---
categories:
- python
- git
- github
date: '2024-05-29'
layout: post
title: Authenticate FastAPI endpoints with a Github organization
---

[FastAPI](https://fastapi.tiangolo.com/) is a framework that simplifies building APIs in Python.
Authentication via Google, Github and many more is provided by [FastAPI-SSO](https://tomasvotava.github.io/fastapi-sso/).

We can also combine this with [PyGithub](https://pygithub.readthedocs.io/en/latest/introduction.html) to check if the user is a member of a specific organization and handle permissions on specific objects provided by an endpoint.

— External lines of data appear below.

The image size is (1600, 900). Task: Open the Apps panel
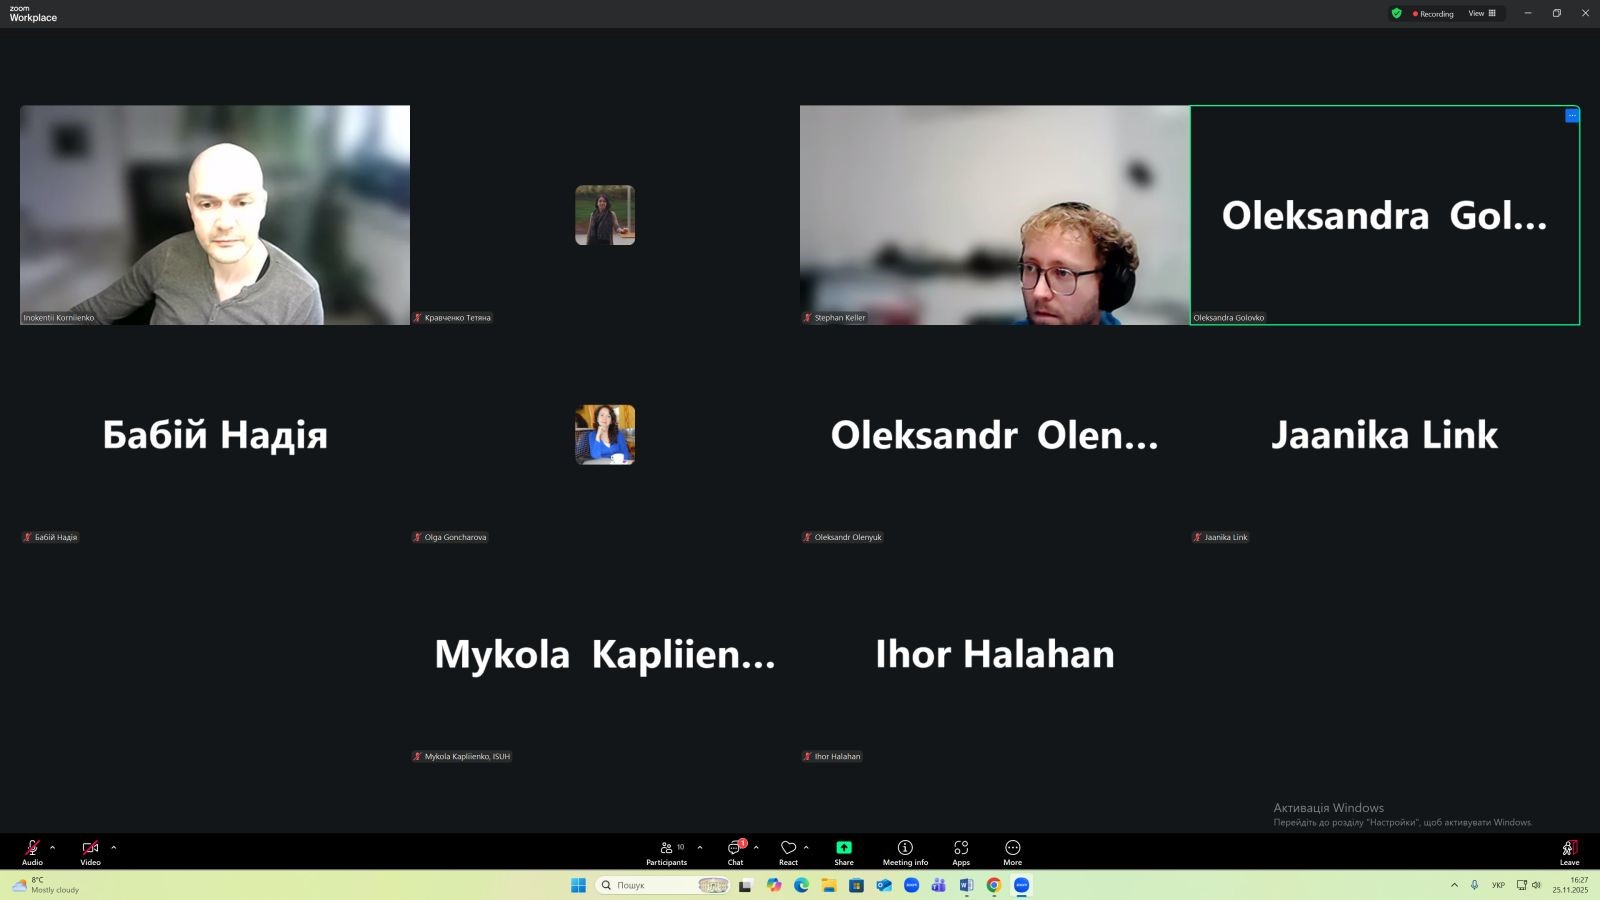pyautogui.click(x=961, y=851)
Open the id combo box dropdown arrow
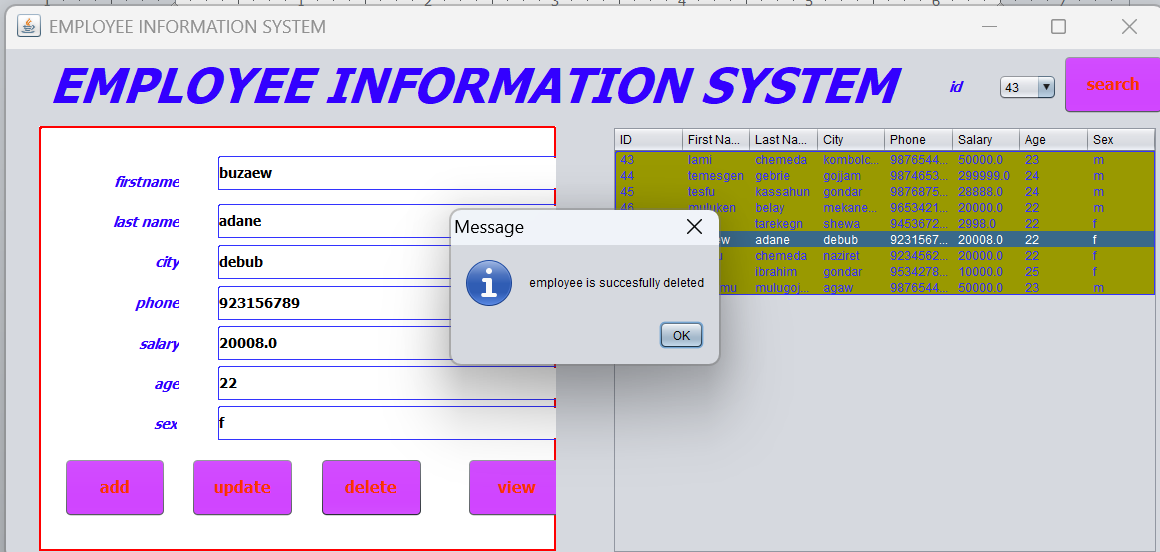This screenshot has width=1160, height=552. pyautogui.click(x=1046, y=87)
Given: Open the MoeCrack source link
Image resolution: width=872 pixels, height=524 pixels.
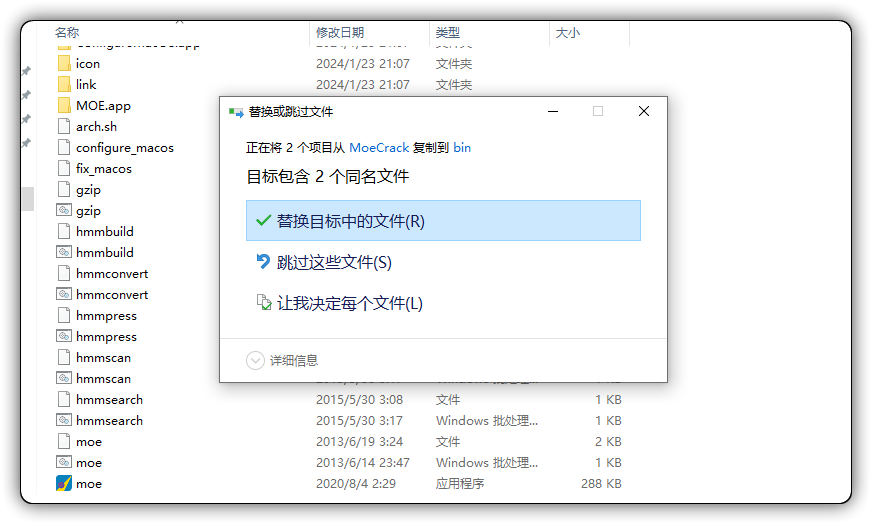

[See the implementation in this Gist](https://gist.github.com/zonca/21c78b1bbbb920035b84e480e976f9b3)

Notice that on [from your Developer Settings on Github](https://github.com/settings/apps) you both need to create an OAuth app (with `http://localhost:5000/auth/callback` callback) and a Personal Access Token (classic) with `read:orgs` scope to query group membership and store all their credentials in `github_env.sh`.

Once the app is running, try accessing <http://127.0.0.1:5000/protected>, you should first get "Not authenticated", now login at <http://localhost:5000/auth/login>, you should be redirected to Github for authentication, then you should see if you are or not a member of the `ORG` organization as defined in the source file.